Thanks for replying, I copied your text below, but I still couldn't get it working, so I read the documentation (again). I came realise that there are two elements involved in setting up Customers with LDAP, one is the Customer User backend, the other is the backend used for authentication - can be LDAP for customers/agents or both.

So in order to get the Customer logins to authenticate to a LDAP backend, I also had to add (Config.pm) the lines below :

# Backend to Authenticate Customers - see Example 11-11. Customer user authentication against a LDAP backend
# This is an example configuration for an LDAP auth. backend.
$Self->{'Customer::AuthModule'} = 'Kernel::System::CustomerAuth::LDAP';
$Self->{'Customer::AuthModule::LDAP::Host'} = 'dc.mydomain.local';
$Self->{'Customer::AuthModule::LDAP::BaseDN'} = 'dc=mydomain,dc=local';
$Self->{'Customer::AuthModule::LDAP::UID'} = 'sAMAccountName';

# Users has to be a member od the AD group "OTRS Customers"
$Self->{'Customer::AuthModule::LDAP::GroupDN'} = 'cn=OTRS Customers,ou=XX,ou=XXX XXX,ou=XXXXX XXX,dc=mydomain,dc=local';
$Self->{'Customer::AuthModule::LDAP::AccessAttr'} = 'member';
$Self->{'Customer::AuthModule::LDAP::UserAttr'} = 'DN';

# The following is valid but would only be necessary if the
# anonymous user does NOT have permission to read from the LDAP tree
$Self->{'Customer::AuthModule::LDAP::SearchUserDN'} = '';
$Self->{'Customer::AuthModule::LDAP::SearchUserPw'} = '';

# in case you want to add always one filter to each ldap query, use
# this option. e. g.

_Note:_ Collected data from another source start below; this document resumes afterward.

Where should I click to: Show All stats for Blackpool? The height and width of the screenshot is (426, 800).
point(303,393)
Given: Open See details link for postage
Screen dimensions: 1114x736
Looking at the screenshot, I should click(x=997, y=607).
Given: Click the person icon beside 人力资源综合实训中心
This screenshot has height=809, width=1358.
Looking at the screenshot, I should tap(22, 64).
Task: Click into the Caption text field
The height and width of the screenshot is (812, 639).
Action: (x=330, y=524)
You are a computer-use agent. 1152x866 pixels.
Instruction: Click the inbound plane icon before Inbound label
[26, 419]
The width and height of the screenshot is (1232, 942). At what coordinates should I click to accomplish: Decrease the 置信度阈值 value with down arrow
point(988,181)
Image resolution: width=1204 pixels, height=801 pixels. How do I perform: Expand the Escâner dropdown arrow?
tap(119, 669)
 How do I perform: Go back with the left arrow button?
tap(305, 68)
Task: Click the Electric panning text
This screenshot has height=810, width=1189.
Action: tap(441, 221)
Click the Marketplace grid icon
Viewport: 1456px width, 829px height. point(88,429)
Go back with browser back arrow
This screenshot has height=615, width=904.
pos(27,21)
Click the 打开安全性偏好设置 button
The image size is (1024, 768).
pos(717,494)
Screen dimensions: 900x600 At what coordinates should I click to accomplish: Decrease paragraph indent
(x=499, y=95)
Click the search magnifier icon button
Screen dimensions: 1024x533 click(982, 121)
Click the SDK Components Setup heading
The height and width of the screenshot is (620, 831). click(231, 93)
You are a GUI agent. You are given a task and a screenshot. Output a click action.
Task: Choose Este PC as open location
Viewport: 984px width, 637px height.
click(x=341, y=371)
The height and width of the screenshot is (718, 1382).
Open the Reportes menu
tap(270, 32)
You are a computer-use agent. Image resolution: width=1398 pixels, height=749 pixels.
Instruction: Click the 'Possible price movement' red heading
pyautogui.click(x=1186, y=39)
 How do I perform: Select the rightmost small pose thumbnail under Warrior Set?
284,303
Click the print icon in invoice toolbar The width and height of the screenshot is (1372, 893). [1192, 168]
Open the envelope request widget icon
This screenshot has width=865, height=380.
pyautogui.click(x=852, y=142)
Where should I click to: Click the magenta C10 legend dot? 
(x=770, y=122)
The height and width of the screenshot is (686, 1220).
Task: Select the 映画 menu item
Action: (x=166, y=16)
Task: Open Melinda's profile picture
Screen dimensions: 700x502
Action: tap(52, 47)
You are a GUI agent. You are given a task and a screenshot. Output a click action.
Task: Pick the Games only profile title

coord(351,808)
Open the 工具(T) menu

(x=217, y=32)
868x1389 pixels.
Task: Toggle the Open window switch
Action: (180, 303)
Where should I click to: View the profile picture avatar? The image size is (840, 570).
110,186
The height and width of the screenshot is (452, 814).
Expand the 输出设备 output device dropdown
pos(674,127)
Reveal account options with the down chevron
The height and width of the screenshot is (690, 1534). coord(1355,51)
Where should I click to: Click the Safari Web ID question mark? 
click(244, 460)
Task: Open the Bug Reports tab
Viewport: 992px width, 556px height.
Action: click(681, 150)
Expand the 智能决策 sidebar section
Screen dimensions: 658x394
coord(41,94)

AlwaysFilter => '(mail=*)' or AlwaysFilter => '(objectclass=user)'
$Self->{'Customer::AuthModule::LDAP::AlwaysFilter'} = '(mail=*)';

# Net::LDAP new params (if needed - for more info see perldoc Net::LDAP)
$Self->{'Customer::AuthModule::LDAP::Params'} = {
port => 389,
timeout => 120,
async => 0,
version => 3,
};


Thanks again for your help and input on this.

Regards.

[crythias]

Are you using this entry exactly as you pasted or have you made changes that reflect your server information?